Dataset extract:
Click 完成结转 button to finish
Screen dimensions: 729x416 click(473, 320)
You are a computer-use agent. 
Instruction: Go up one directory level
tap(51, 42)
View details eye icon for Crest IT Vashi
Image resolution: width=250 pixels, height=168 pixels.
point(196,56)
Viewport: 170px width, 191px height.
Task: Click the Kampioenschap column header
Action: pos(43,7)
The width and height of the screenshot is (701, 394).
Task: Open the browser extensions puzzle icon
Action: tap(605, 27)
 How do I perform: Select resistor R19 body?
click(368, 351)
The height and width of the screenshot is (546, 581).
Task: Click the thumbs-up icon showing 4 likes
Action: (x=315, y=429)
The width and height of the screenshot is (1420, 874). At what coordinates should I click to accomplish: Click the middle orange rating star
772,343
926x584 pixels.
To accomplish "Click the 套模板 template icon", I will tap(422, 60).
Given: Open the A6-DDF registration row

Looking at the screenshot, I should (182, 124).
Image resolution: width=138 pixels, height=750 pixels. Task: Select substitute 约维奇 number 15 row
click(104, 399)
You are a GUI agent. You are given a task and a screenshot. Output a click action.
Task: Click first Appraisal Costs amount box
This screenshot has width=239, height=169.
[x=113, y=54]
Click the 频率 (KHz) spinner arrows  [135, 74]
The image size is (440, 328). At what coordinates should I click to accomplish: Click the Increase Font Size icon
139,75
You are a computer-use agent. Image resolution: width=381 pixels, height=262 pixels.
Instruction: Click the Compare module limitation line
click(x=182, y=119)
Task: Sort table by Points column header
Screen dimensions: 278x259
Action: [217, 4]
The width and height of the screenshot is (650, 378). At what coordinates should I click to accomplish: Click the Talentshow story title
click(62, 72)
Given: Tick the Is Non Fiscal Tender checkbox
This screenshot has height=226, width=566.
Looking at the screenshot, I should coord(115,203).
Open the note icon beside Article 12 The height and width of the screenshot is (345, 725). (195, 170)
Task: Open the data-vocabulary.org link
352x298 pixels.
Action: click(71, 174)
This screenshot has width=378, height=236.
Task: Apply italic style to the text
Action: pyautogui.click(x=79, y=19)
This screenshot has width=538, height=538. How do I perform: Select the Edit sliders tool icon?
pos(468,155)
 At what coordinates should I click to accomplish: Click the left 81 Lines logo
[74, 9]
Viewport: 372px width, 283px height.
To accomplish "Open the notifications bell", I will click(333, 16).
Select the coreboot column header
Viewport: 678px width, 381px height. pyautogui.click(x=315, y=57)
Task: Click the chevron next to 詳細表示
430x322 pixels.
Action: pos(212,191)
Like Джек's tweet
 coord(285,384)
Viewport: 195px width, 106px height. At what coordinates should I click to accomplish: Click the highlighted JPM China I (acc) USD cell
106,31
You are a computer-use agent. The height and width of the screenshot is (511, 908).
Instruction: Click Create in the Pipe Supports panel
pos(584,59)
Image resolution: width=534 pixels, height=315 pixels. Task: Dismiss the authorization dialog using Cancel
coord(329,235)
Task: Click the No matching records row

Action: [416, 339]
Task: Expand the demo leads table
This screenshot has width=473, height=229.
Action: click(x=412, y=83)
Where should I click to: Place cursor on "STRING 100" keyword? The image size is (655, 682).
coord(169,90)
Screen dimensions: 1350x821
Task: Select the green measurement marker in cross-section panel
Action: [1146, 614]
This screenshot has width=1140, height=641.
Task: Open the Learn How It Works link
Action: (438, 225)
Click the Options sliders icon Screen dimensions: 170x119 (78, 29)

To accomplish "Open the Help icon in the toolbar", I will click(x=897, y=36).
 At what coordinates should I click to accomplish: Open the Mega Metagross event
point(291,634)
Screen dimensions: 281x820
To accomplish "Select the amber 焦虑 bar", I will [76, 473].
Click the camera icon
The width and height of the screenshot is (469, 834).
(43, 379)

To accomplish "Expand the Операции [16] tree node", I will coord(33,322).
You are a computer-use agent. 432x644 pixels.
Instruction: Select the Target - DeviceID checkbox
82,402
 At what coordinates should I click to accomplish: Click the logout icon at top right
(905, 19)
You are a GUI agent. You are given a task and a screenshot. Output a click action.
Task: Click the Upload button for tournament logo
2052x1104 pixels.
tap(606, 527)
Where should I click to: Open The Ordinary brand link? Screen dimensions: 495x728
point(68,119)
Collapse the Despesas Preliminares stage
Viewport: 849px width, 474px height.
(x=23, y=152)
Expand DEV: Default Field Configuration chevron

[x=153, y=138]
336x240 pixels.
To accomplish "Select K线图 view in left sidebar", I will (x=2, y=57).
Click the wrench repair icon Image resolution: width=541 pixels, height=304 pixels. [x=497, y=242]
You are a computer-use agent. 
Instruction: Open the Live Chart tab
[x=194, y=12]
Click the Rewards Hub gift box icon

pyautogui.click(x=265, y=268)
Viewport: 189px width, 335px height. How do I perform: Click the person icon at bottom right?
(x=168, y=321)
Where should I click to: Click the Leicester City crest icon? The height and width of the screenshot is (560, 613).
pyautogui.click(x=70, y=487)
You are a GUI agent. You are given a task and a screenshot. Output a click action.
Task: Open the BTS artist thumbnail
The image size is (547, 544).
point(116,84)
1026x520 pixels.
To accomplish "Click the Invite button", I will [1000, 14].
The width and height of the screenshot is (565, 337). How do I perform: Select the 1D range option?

What is being asked:
Working from the material above, retype it in its entirety without change.

Answer box:
Click 完成结转 button to finish
Screen dimensions: 729x416 click(473, 320)
You are a computer-use agent. 
Instruction: Go up one directory level
tap(51, 42)
View details eye icon for Crest IT Vashi
Image resolution: width=250 pixels, height=168 pixels.
point(196,56)
Viewport: 170px width, 191px height.
Task: Click the Kampioenschap column header
Action: pos(43,7)
The width and height of the screenshot is (701, 394).
Task: Open the browser extensions puzzle icon
Action: tap(605, 27)
 How do I perform: Select resistor R19 body?
click(368, 351)
The height and width of the screenshot is (546, 581).
Task: Click the thumbs-up icon showing 4 likes
Action: (x=315, y=429)
The width and height of the screenshot is (1420, 874). At what coordinates should I click to accomplish: Click the middle orange rating star
772,343
926x584 pixels.
To accomplish "Click the 套模板 template icon", I will tap(422, 60).
Given: Open the A6-DDF registration row

Looking at the screenshot, I should (182, 124).
Image resolution: width=138 pixels, height=750 pixels. Task: Select substitute 约维奇 number 15 row
click(104, 399)
You are a GUI agent. You are given a task and a screenshot. Output a click action.
Task: Click first Appraisal Costs amount box
This screenshot has width=239, height=169.
[x=113, y=54]
Click the 频率 (KHz) spinner arrows  [135, 74]
The image size is (440, 328). At what coordinates should I click to accomplish: Click the Increase Font Size icon
139,75
You are a computer-use agent. Image resolution: width=381 pixels, height=262 pixels.
Instruction: Click the Compare module limitation line
click(x=182, y=119)
Task: Sort table by Points column header
Screen dimensions: 278x259
Action: [217, 4]
The width and height of the screenshot is (650, 378). At what coordinates should I click to accomplish: Click the Talentshow story title
click(62, 72)
Given: Tick the Is Non Fiscal Tender checkbox
This screenshot has height=226, width=566.
Looking at the screenshot, I should coord(115,203).
Open the note icon beside Article 12 The height and width of the screenshot is (345, 725). (195, 170)
Task: Open the data-vocabulary.org link
352x298 pixels.
Action: click(71, 174)
This screenshot has width=378, height=236.
Task: Apply italic style to the text
Action: pyautogui.click(x=79, y=19)
This screenshot has width=538, height=538. How do I perform: Select the Edit sliders tool icon?
pos(468,155)
 At what coordinates should I click to accomplish: Click the left 81 Lines logo
[74, 9]
Viewport: 372px width, 283px height.
To accomplish "Open the notifications bell", I will click(333, 16).
Select the coreboot column header
Viewport: 678px width, 381px height. pyautogui.click(x=315, y=57)
Task: Click the chevron next to 詳細表示
430x322 pixels.
Action: pos(212,191)
Like Джек's tweet
 coord(285,384)
Viewport: 195px width, 106px height. At what coordinates should I click to accomplish: Click the highlighted JPM China I (acc) USD cell
106,31
You are a computer-use agent. The height and width of the screenshot is (511, 908).
Instruction: Click Create in the Pipe Supports panel
pos(584,59)
Image resolution: width=534 pixels, height=315 pixels. Task: Dismiss the authorization dialog using Cancel
coord(329,235)
Task: Click the No matching records row

Action: [416, 339]
Task: Expand the demo leads table
This screenshot has width=473, height=229.
Action: click(x=412, y=83)
Where should I click to: Place cursor on "STRING 100" keyword? The image size is (655, 682).
coord(169,90)
Screen dimensions: 1350x821
Task: Select the green measurement marker in cross-section panel
Action: [1146, 614]
This screenshot has width=1140, height=641.
Task: Open the Learn How It Works link
Action: (438, 225)
Click the Options sliders icon Screen dimensions: 170x119 (78, 29)

To accomplish "Open the Help icon in the toolbar", I will click(x=897, y=36).
 At what coordinates should I click to accomplish: Open the Mega Metagross event
point(291,634)
Screen dimensions: 281x820
To accomplish "Select the amber 焦虑 bar", I will [76, 473].
Click the camera icon
The width and height of the screenshot is (469, 834).
(43, 379)

To accomplish "Expand the Операции [16] tree node", I will coord(33,322).
You are a computer-use agent. 432x644 pixels.
Instruction: Select the Target - DeviceID checkbox
82,402
 At what coordinates should I click to accomplish: Click the logout icon at top right
(905, 19)
You are a GUI agent. You are given a task and a screenshot. Output a click action.
Task: Click the Upload button for tournament logo
2052x1104 pixels.
tap(606, 527)
Where should I click to: Open The Ordinary brand link? Screen dimensions: 495x728
point(68,119)
Collapse the Despesas Preliminares stage
Viewport: 849px width, 474px height.
(x=23, y=152)
Expand DEV: Default Field Configuration chevron

[x=153, y=138]
336x240 pixels.
To accomplish "Select K线图 view in left sidebar", I will (x=2, y=57).
Click the wrench repair icon Image resolution: width=541 pixels, height=304 pixels. [x=497, y=242]
You are a computer-use agent. 
Instruction: Open the Live Chart tab
[x=194, y=12]
Click the Rewards Hub gift box icon

pyautogui.click(x=265, y=268)
Viewport: 189px width, 335px height. How do I perform: Click the person icon at bottom right?
(x=168, y=321)
Where should I click to: Click the Leicester City crest icon? The height and width of the screenshot is (560, 613).
pyautogui.click(x=70, y=487)
You are a GUI agent. You are given a task and a screenshot. Output a click action.
Task: Open the BTS artist thumbnail
The image size is (547, 544).
point(116,84)
1026x520 pixels.
To accomplish "Click the Invite button", I will [1000, 14].
The width and height of the screenshot is (565, 337). How do I perform: Select the 1D range option?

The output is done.